Given problem: Reproduce every one of the following items word for word, keeping each line unchanged.
═══ Material for the task ═══
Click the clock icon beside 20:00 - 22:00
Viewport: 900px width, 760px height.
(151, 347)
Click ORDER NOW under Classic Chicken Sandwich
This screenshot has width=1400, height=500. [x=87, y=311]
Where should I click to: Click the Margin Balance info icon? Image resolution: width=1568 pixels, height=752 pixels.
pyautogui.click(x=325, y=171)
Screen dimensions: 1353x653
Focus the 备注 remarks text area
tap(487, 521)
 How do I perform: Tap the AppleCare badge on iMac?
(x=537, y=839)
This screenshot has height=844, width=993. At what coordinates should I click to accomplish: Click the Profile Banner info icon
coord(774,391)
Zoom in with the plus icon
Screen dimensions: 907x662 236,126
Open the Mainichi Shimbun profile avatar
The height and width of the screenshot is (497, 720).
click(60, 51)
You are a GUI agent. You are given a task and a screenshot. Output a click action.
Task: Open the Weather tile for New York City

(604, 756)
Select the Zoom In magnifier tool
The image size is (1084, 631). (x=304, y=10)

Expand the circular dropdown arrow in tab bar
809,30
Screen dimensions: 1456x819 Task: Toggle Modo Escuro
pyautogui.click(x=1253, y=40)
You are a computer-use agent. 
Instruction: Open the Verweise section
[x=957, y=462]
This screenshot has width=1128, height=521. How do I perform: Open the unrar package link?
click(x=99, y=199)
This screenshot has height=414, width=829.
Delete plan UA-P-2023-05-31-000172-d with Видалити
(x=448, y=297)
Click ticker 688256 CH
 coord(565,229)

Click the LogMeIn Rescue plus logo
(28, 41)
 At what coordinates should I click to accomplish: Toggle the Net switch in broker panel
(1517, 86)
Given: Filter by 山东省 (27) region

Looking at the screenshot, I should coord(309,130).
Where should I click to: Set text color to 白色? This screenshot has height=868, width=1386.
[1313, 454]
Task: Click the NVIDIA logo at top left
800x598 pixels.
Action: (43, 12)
═══
Answer for this exercise:
Click the clock icon beside 20:00 - 22:00
Viewport: 900px width, 760px height.
(151, 347)
Click ORDER NOW under Classic Chicken Sandwich
This screenshot has width=1400, height=500. [x=87, y=311]
Where should I click to: Click the Margin Balance info icon? Image resolution: width=1568 pixels, height=752 pixels.
pyautogui.click(x=325, y=171)
Screen dimensions: 1353x653
Focus the 备注 remarks text area
tap(487, 521)
 How do I perform: Tap the AppleCare badge on iMac?
(x=537, y=839)
This screenshot has height=844, width=993. At what coordinates should I click to accomplish: Click the Profile Banner info icon
coord(774,391)
Zoom in with the plus icon
Screen dimensions: 907x662 236,126
Open the Mainichi Shimbun profile avatar
The height and width of the screenshot is (497, 720).
click(60, 51)
You are a GUI agent. You are given a task and a screenshot. Output a click action.
Task: Open the Weather tile for New York City

(604, 756)
Select the Zoom In magnifier tool
The image size is (1084, 631). (x=304, y=10)

Expand the circular dropdown arrow in tab bar
809,30
Screen dimensions: 1456x819 Task: Toggle Modo Escuro
pyautogui.click(x=1253, y=40)
You are a computer-use agent. 
Instruction: Open the Verweise section
[x=957, y=462]
This screenshot has width=1128, height=521. How do I perform: Open the unrar package link?
click(x=99, y=199)
This screenshot has height=414, width=829.
Delete plan UA-P-2023-05-31-000172-d with Видалити
(x=448, y=297)
Click ticker 688256 CH
 coord(565,229)

Click the LogMeIn Rescue plus logo
(28, 41)
 At what coordinates should I click to accomplish: Toggle the Net switch in broker panel
(1517, 86)
Given: Filter by 山东省 (27) region

Looking at the screenshot, I should coord(309,130).
Where should I click to: Set text color to 白色? This screenshot has height=868, width=1386.
[1313, 454]
Task: Click the NVIDIA logo at top left
800x598 pixels.
Action: (43, 12)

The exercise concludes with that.